1時間あたり100㎜を超える「記録的短時間大雨情報」が発表されるような雨が降ったら、どの川でも氾濫の危険性があります。
こんな雨が降ったら、川の近くでなくても、内水氾濫が発生する危険もあります。
下水道の処理能力は概ね1時間あたり50㎜までの雨を想定しているので、谷地や低地では、どこでも浸水被害があり得ると考えるべきです。

5.豪雨時代の解決策は、「高台」に住むこと

川が氾濫するとき、氾濫する直前まで、道路に溜まる水の量は「大したことない」レベルであることが多いです。
当たり前ですが、川が溢水するまでは、その川に集中して排水されているので。

で、川の許容量を超え、水の高さが堤防や河岸の高さを超えると、一気に水が流れてきます。
なので、避難は、「事前に」する必要がある訳です。

家の前に溢水した川の水が流れ始めた、
じゃあ避難しよう!では遅いんです。
溢水した、ということは、急に水かさが増し、流れも速くなる可能性が高いのです。

「やべぇ、近くの川が氾濫したみたいだから、急いで逃げなくちゃ」というのが一番悪い行動パターンです。

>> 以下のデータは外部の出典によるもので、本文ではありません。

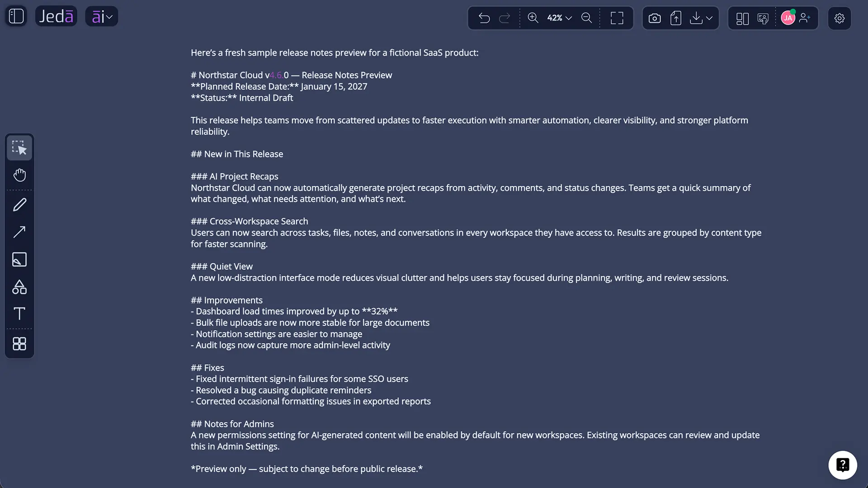The image size is (868, 488).
Task: Zoom out of the canvas
Action: point(586,18)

なので、最近は、事前に避難をしなかったのなら、仕方がないので、その場所で一番安全な方法を取るように言っています。
氾濫した後に、外を歩くのは、命を捨てるようなものです。

水害の際の避難は、「事前に」が基本です。

ですが、「記録的短時間大雨情報」が発表されるような雨が降ったら、その雨の中を避難するのも危険ですよね。

雨の降り方が、今までとは違うレベルになっているのを実感しているのなら、「高台」に住みましょう。